Evaluasi Berorientasi Keputusan
Evaluasi berorientasi keputusan diarahkan pada proses jenis keputusan yang akan diambil, pemilihan, pengumpulan dan analisi data yang diperlukan untuk menetukan keputusan, dan penyampaian hasil laporan pada penentu keputusan. Stufflebeam (1971) mengembangkan model evaluasi yang komperhensif yang mencakup konteks (context), masukan (input), proses (process), dan hasil (product), yang disingkat dengan CIPP. Dari model tersebut dikembangkan evaluasi berorientasi keputusan.
1)Pengukuran kebutuhan
2)Perencanaan program dan evaluasi masukan
3)Evaluasi implementasi
4)Evaluasi proses
5)Evaluasi hasil
Evaluasi Berorientasi Lawan
Evaluasi ini berbeda dengan evaluasi yang lain, untuk menguji keampuhan suatu program atau kegiatan harus dibandingkan dengan program lain atau standar lain yang berlawanan.

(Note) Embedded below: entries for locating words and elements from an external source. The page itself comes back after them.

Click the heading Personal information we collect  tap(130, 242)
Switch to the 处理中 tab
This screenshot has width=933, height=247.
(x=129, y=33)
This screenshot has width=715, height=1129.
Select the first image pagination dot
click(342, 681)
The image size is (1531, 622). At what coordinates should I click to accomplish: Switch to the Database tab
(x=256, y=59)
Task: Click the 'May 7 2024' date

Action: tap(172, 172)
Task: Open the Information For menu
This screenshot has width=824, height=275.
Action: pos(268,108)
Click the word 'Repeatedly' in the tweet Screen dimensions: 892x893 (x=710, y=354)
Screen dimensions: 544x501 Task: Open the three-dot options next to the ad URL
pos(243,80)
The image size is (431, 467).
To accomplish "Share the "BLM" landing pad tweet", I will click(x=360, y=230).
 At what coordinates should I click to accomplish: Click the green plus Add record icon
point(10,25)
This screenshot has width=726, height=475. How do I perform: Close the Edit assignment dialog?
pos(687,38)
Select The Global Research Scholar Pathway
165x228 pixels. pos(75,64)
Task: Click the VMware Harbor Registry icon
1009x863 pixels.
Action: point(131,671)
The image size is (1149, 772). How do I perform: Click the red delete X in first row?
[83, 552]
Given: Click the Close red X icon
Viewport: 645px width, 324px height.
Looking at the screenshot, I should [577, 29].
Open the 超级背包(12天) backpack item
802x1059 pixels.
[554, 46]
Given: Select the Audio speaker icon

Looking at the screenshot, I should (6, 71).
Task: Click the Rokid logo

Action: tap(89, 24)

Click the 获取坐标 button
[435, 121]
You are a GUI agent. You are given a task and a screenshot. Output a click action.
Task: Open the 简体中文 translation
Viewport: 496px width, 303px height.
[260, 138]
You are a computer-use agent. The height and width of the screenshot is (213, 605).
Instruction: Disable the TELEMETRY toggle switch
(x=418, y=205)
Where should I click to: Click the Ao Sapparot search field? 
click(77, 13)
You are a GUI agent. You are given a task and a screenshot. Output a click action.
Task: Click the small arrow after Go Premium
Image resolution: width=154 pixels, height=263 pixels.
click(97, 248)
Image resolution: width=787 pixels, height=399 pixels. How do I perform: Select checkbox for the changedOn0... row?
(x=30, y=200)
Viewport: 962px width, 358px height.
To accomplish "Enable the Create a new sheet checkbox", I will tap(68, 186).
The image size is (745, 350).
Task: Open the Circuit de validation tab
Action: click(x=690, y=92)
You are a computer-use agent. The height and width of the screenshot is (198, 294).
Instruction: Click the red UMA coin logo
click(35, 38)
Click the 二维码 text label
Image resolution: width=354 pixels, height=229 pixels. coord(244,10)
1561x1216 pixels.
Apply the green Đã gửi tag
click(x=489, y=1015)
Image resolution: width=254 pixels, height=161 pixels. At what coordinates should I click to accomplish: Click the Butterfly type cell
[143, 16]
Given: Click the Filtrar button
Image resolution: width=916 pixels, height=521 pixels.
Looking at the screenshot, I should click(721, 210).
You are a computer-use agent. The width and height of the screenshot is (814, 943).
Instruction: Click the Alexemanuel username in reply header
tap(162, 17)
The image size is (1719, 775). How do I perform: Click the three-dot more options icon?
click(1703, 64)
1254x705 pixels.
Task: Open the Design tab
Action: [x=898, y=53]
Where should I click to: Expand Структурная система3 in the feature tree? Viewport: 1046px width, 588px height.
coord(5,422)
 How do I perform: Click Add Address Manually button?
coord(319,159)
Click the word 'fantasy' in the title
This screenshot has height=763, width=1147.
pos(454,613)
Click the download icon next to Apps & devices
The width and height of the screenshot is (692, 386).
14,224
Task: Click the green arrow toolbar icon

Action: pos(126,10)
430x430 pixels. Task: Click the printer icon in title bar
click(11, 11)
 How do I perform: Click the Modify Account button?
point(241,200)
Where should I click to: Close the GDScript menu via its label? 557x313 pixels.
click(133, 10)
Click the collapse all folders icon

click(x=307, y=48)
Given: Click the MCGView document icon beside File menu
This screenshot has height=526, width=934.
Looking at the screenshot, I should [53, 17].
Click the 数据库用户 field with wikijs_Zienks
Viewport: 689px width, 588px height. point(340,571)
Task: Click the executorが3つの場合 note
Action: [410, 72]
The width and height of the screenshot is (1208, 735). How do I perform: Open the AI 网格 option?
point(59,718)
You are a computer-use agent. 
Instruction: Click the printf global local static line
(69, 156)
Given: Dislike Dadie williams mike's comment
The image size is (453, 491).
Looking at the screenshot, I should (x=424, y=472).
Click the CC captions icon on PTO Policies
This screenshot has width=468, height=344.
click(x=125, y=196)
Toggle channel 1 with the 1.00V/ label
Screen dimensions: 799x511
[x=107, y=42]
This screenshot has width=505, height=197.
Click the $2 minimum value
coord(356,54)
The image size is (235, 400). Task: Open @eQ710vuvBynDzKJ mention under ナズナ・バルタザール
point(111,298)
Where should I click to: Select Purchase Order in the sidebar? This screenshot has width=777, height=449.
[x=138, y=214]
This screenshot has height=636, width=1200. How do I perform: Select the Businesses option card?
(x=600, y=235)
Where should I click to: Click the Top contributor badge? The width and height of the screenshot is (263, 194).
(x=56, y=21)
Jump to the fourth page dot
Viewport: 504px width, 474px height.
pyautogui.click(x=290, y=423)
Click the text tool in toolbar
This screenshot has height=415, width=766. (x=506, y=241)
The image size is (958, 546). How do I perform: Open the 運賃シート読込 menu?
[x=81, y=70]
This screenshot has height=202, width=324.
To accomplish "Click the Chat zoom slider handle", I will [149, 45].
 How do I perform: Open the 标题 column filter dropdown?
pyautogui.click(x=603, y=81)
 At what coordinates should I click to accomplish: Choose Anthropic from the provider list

Evaluasi Berorientasi Partisipan-Naturalistik
Evaluasi ini muncul atas reaksi para ahli evaluasi mulai tahun 1967 yang tidak sensitive terhadap evaluasi pendidikan. Pendekatan evaluasi ini bersifat holisti, menggunakan banyak instrument dan data, untuk memperoleh pemahaman yang utuh dari sudut pandang yang berbeda-beda. Karakteristik evaluasi ini adalah:
1)Menggunkan pendekatan holistik
2)Memasukkan dan menjaga pluralisme nilai dan tidak membatasi nilai-nilai tertentu
3)Melaporkan potret utuh
4)Menggunakan pendekatan induktif
5)Menggunkan banyak data yang bersumber dari pendekatan kualitatif maupun kuantitatif
6)Menggunkan desain penelitian yang tumbuh atau berubah
7)Mencatat kenyataan yang beraneka ragam
Dalam evaluasi naturalistrik berkembang pendekatan yang disebut sebagai evaluasi responsif. Evaluasi responsif didasarkan pada apa yang dilakukan orang secara alamiah, bila mereka mengevaluasi sesuatu mereka mengamati dan mereaksi. Stake menggambarkan urutan kegiatan dalam penelitian naturalistik yang bersifat responsive dalam sebuah jam.
Program Evaluasi Responsif
(diadaptasi dari Stake, R.R. 1975)
Pendekatan Campuran
Sebagian ahli berpandangan pragmatis meskipun terdapat perbedaan yang mendasar antara penelitian kualitatif dengan penelitian kuantitaif dan evaluasi kualitatif dan evaluasi kuantitatif, dari pandangan ini muncul model peneilitian campuran (kualitatif-kuantitatif). Penelitian campuran mempunyai lima model, namun yang terkenal hanya tiga model.
1)Model komplementer, menguraikan, mengembangkan, mengilustrasikan,menjelaskan hasil yang diperoleh dari satu metode dengan metode yang lainnya. Bentuk campurannya adalah simultan atau keduanya digunakan bersama.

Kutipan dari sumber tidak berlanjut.